Copy the rows below, starting at the line that contains "You are a GUI" and ending with the last row, both ends included. Leave the pictures out of your copy.
------------------------------
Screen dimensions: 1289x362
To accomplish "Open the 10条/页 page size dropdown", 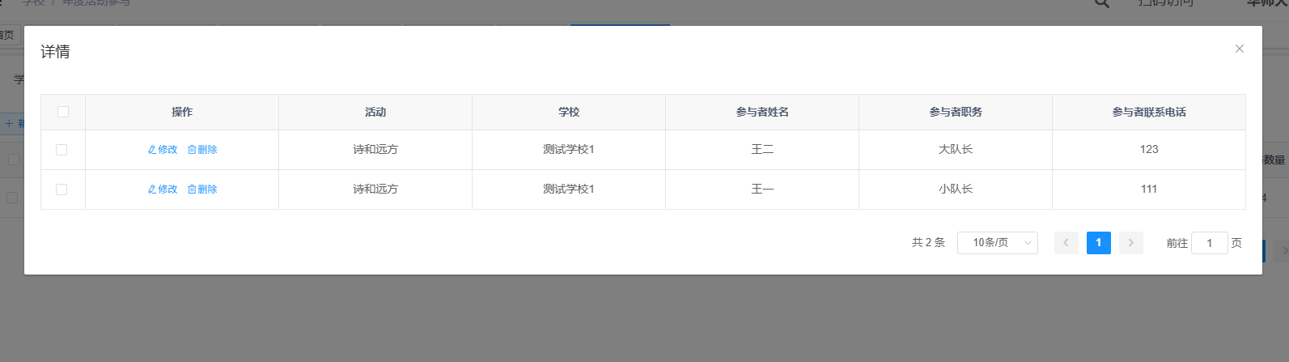I will (x=997, y=243).
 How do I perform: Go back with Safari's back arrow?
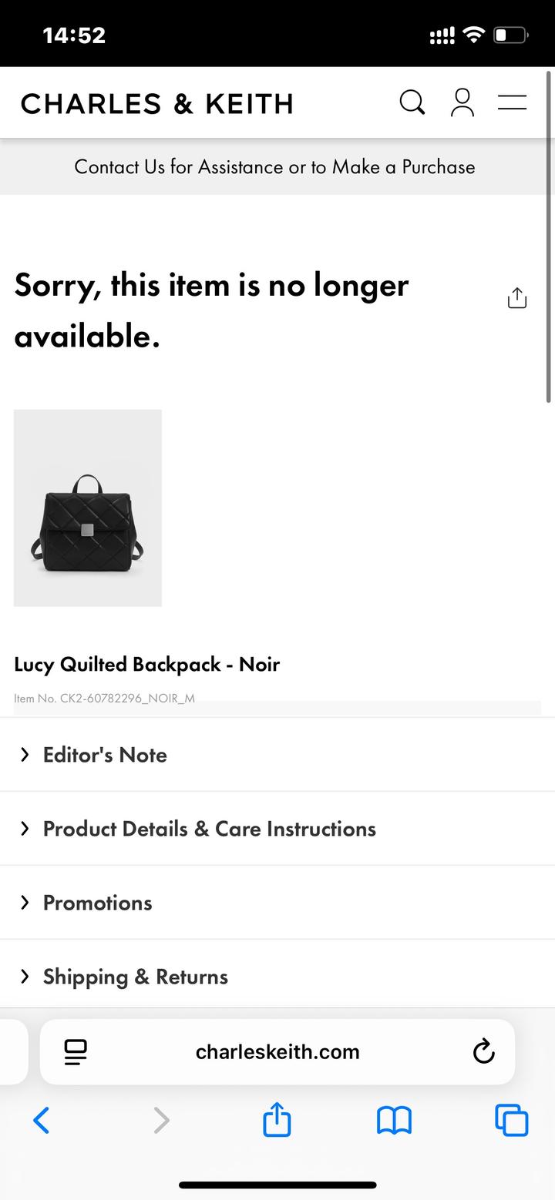pos(42,1120)
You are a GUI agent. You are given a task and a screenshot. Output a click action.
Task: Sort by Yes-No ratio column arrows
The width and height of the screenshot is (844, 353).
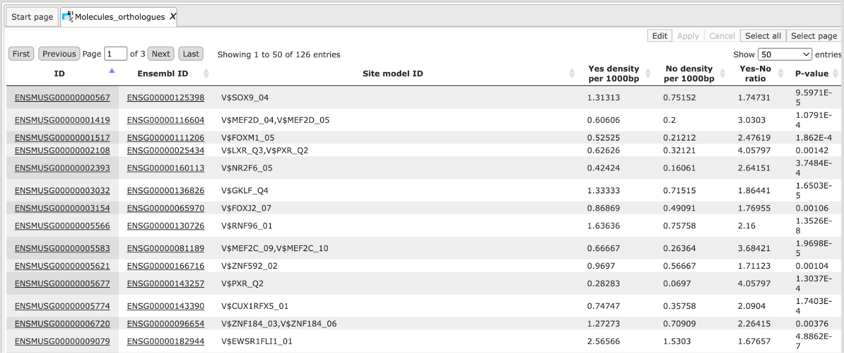point(781,73)
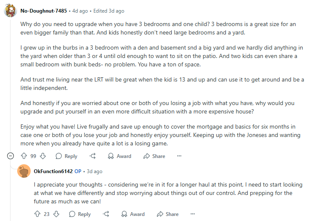Click OkFunction6142's orange avatar
Screen dimensions: 309x221
pyautogui.click(x=24, y=171)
------------------------------
→ **The completed task**:
You are a GUI agent. You are given a task and a screenshot. Output a click action.
Task: Sort by Yes-No ratio column arrows
The width and height of the screenshot is (844, 353).
point(781,73)
Click OkFunction6142's orange avatar
Screen dimensions: 309x221
pyautogui.click(x=24, y=171)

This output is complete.